What the exercise asks: Copy out each line of the data that holds the string "computer".

Saved entries
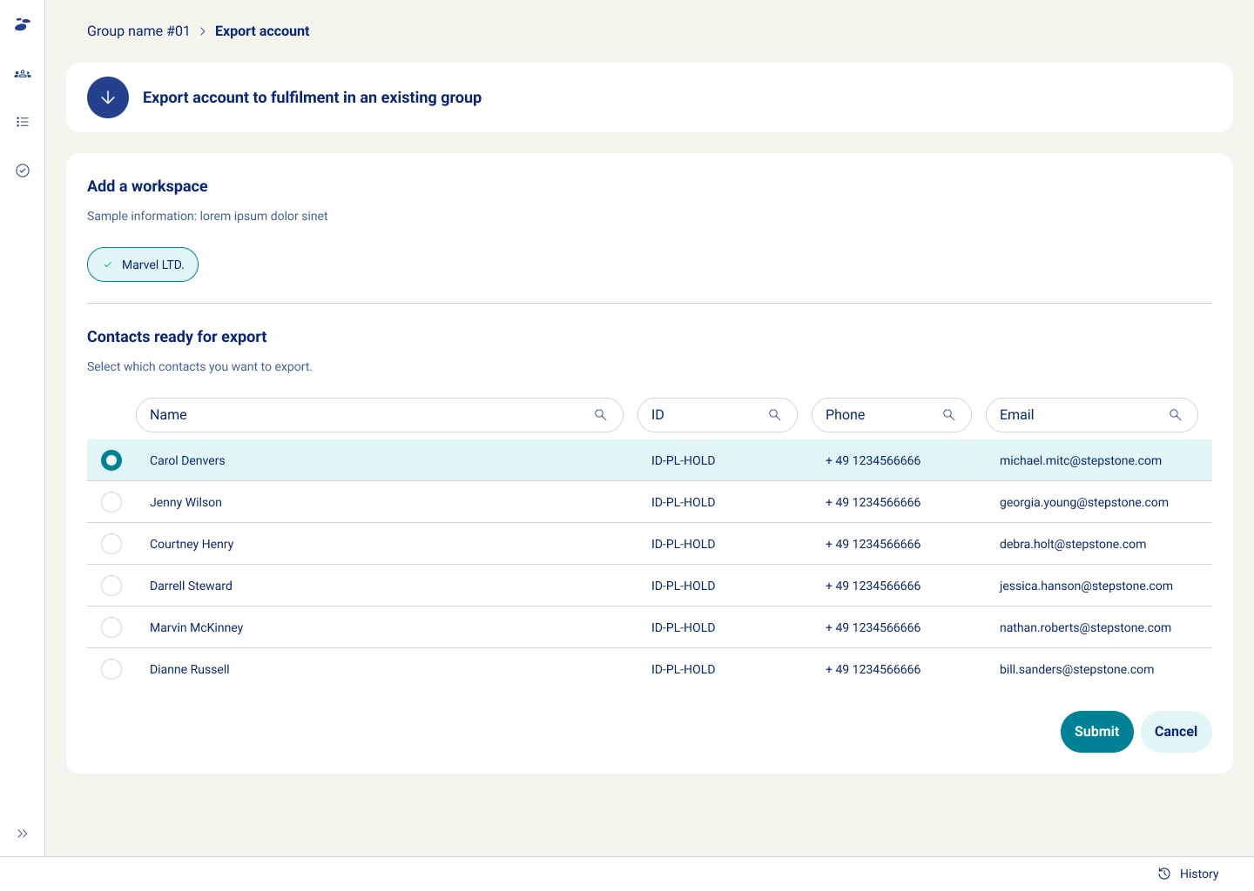
Task: Open the list view sidebar icon
Action: tap(23, 122)
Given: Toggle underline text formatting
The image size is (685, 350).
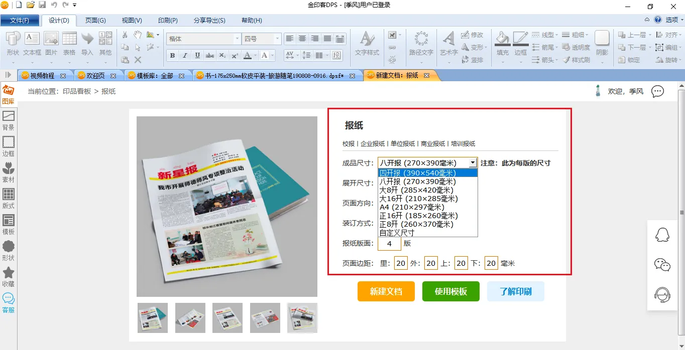Looking at the screenshot, I should 197,56.
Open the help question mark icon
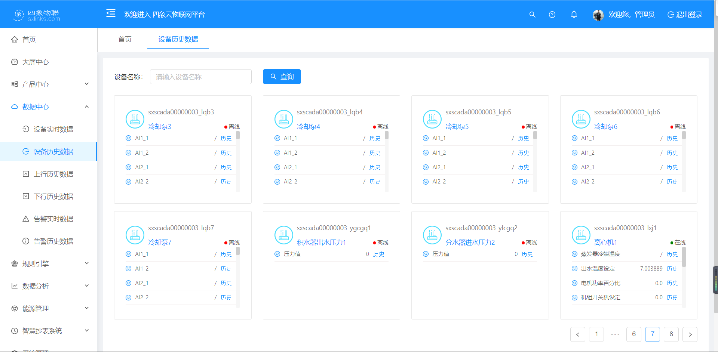This screenshot has height=352, width=718. (x=552, y=15)
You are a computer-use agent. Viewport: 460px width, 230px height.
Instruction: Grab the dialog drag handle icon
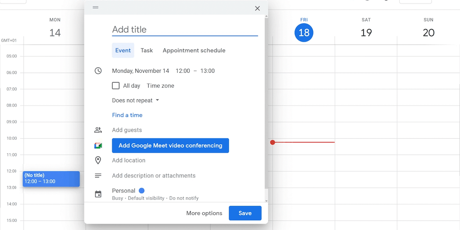(95, 8)
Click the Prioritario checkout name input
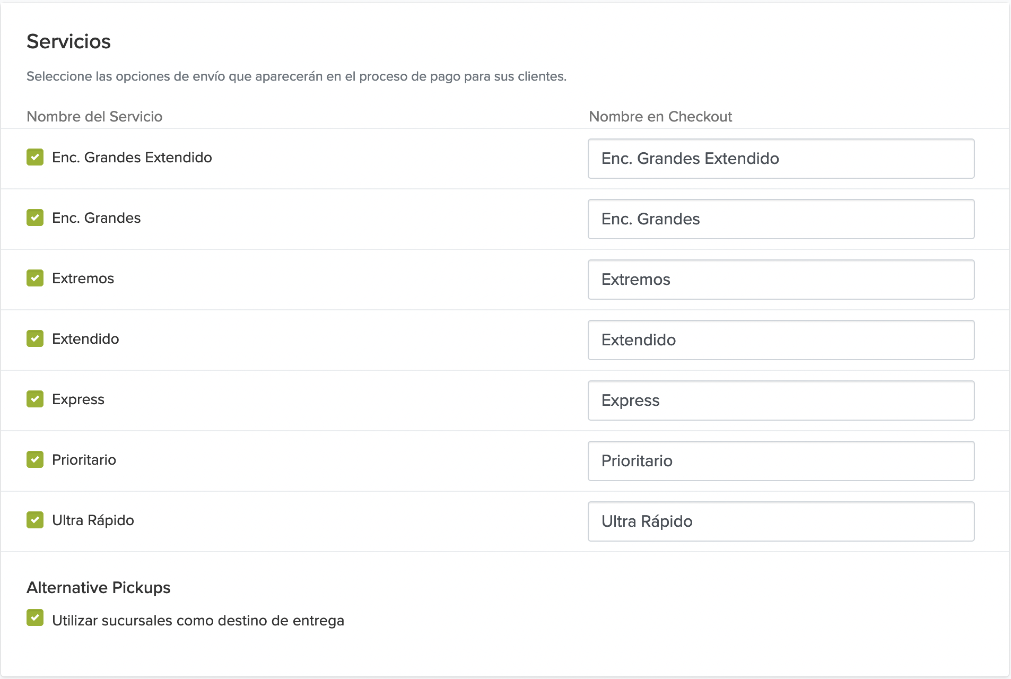 click(781, 461)
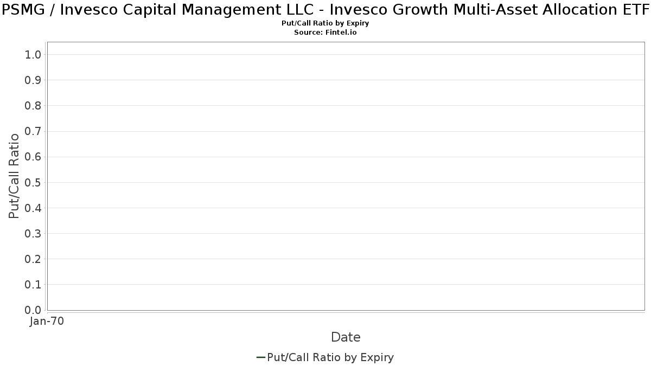The width and height of the screenshot is (651, 366).
Task: Click the 0.7 y-axis tick label
Action: coord(33,131)
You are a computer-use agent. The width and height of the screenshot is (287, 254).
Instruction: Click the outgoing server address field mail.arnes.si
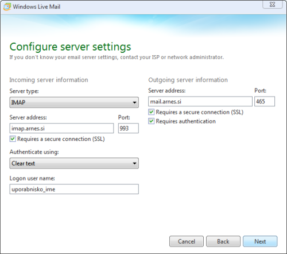pyautogui.click(x=200, y=101)
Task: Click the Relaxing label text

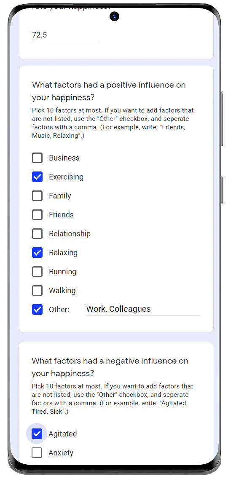Action: pos(63,253)
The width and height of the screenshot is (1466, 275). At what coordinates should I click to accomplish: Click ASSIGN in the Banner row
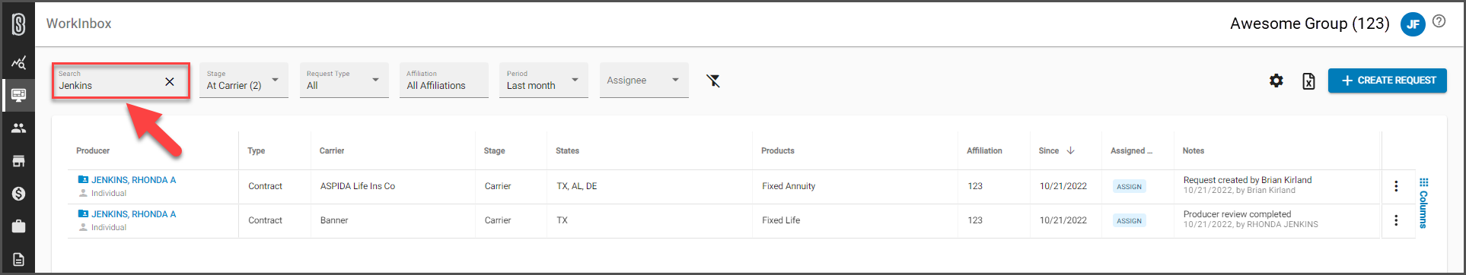click(1129, 221)
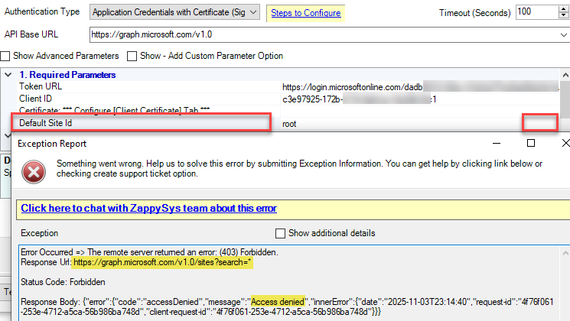Check Show additional details option

(x=280, y=232)
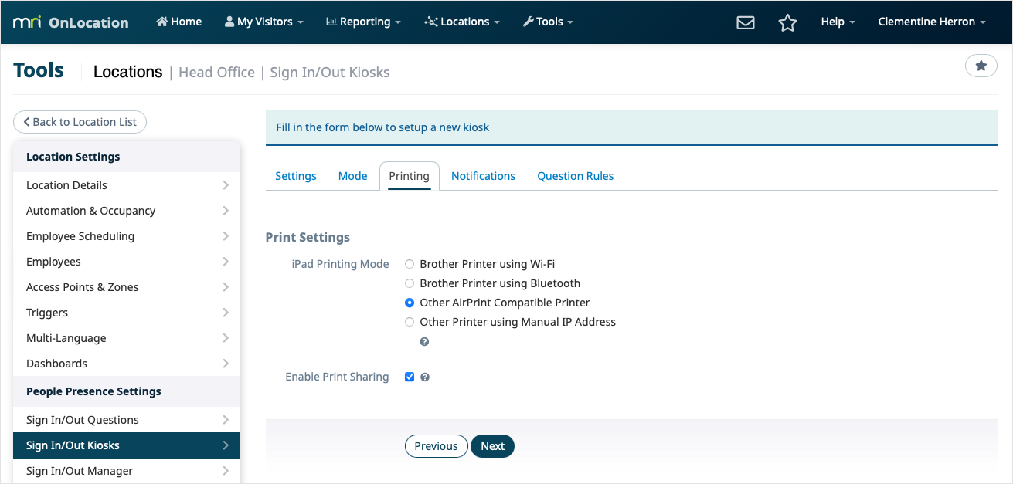The height and width of the screenshot is (484, 1013).
Task: Click the Next button
Action: [492, 446]
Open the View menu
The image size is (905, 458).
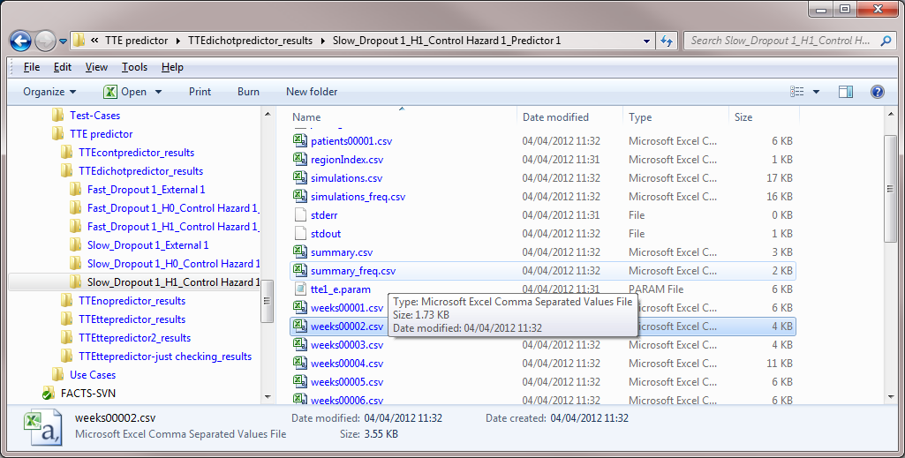point(96,67)
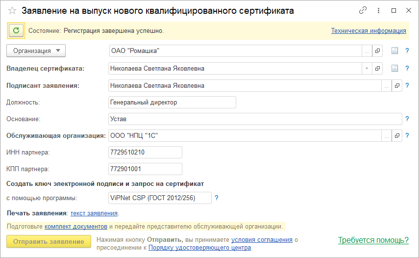419x258 pixels.
Task: Open document icon next to organization field
Action: point(395,51)
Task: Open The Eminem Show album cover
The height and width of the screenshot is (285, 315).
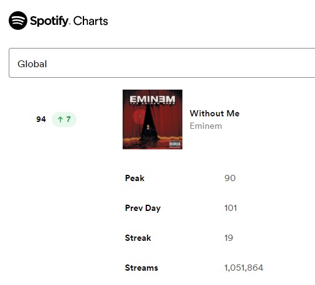Action: click(x=153, y=119)
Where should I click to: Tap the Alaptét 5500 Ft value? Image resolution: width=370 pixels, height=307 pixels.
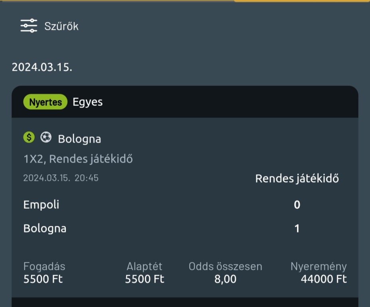(144, 279)
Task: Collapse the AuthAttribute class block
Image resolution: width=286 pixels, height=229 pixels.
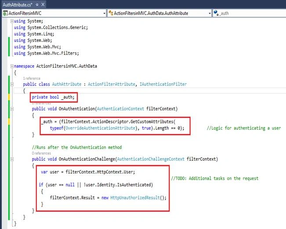Action: pos(12,84)
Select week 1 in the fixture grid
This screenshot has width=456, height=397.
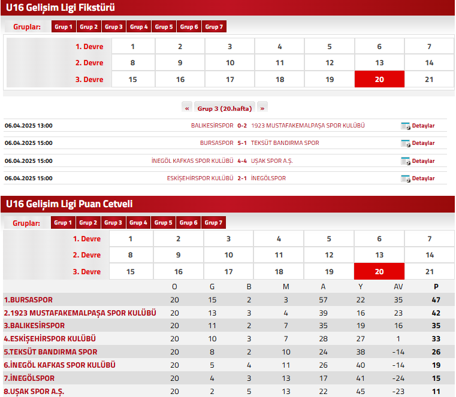coord(132,47)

Exercise result:
You are a computer-use agent. Viewport: 460px width, 230px height.
You are a computer-use agent. The width and height of the screenshot is (287, 254).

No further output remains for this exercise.